>> start
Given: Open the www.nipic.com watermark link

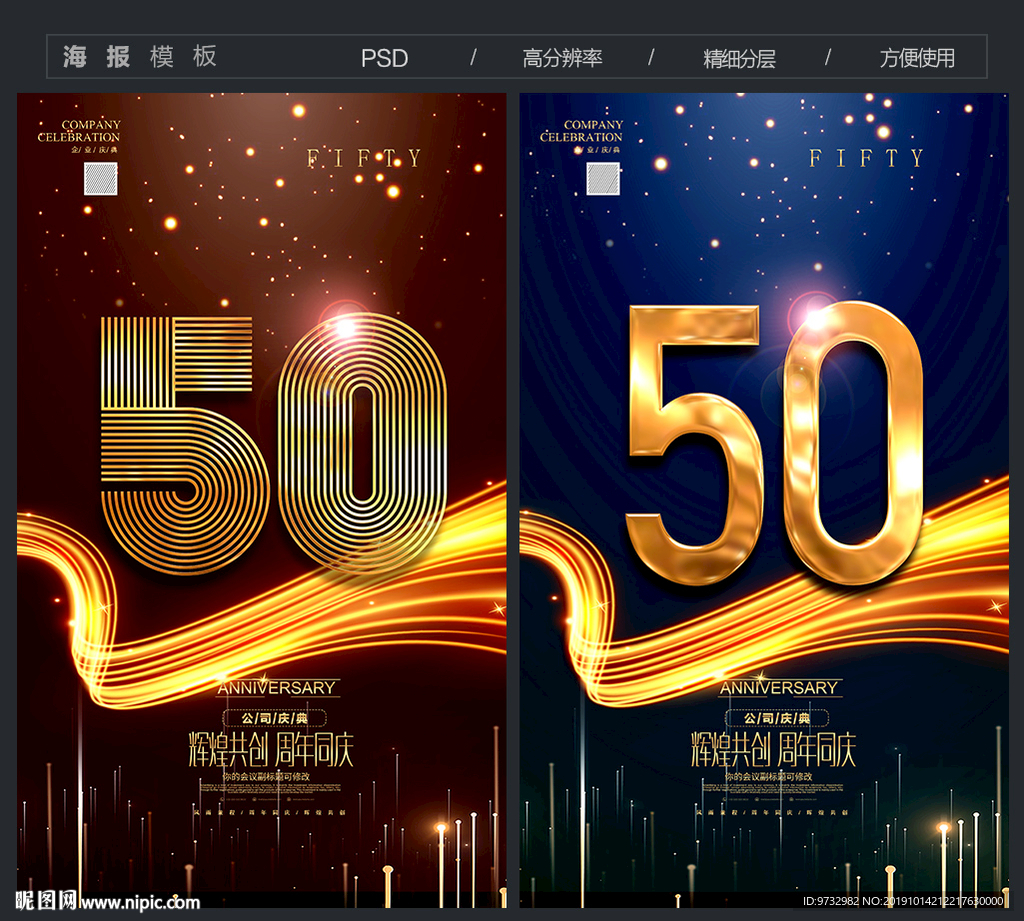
>> end
>> start
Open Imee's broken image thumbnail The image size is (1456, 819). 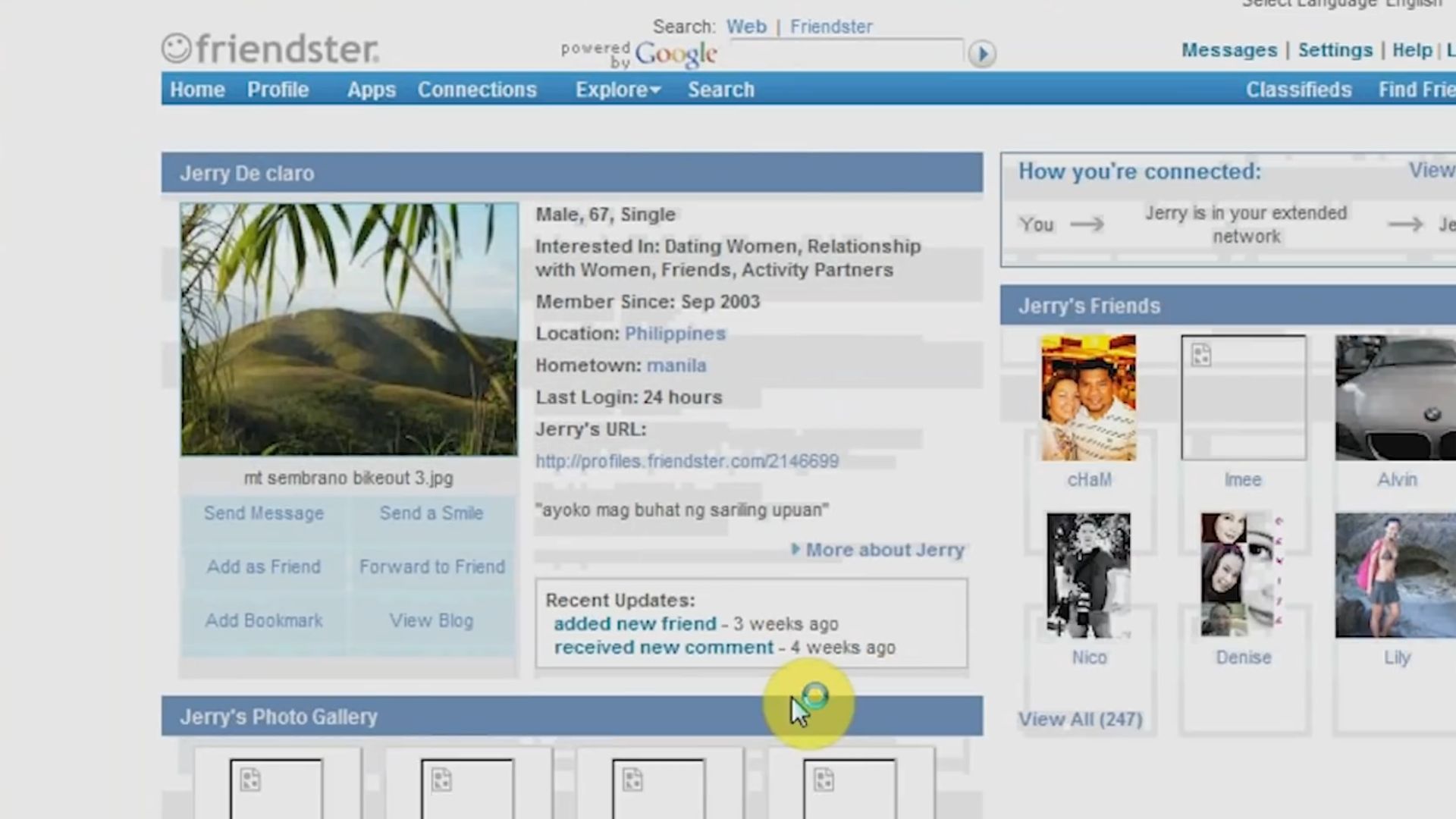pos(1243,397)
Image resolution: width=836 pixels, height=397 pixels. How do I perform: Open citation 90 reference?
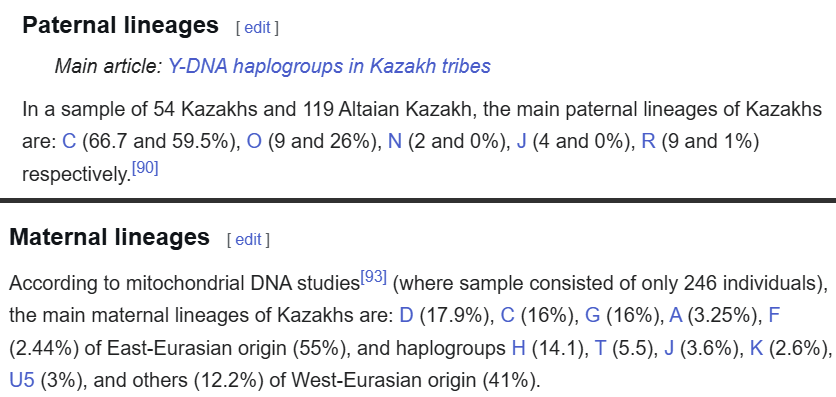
>> end
>> start
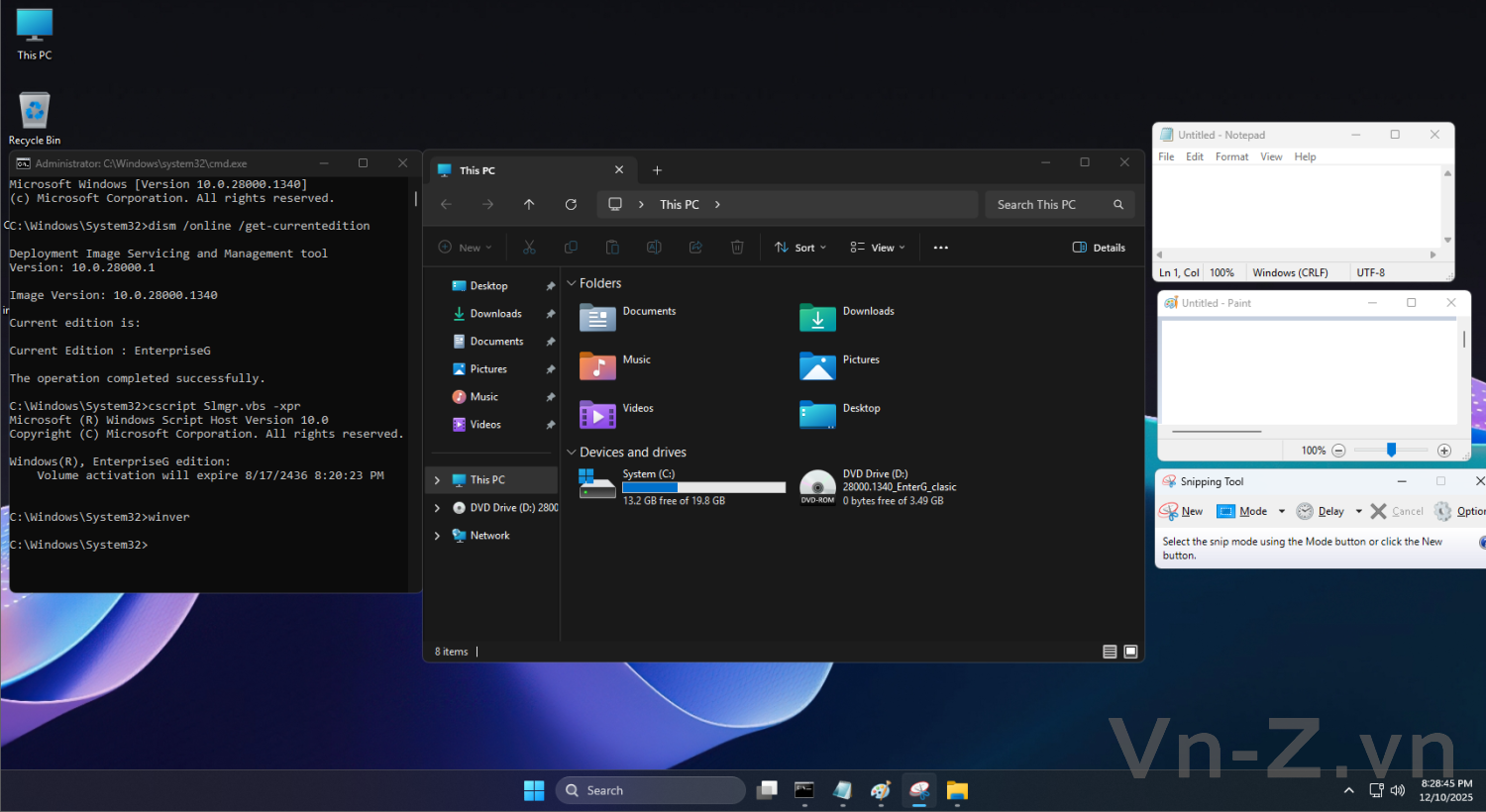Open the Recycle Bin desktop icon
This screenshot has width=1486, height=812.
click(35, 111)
>> end
Retype the lines running from the line with "Open the Recycle Bin desktop icon" up to and including the line with "click(35, 111)", leaving the pictures out.

Open the Recycle Bin desktop icon
This screenshot has width=1486, height=812.
click(35, 111)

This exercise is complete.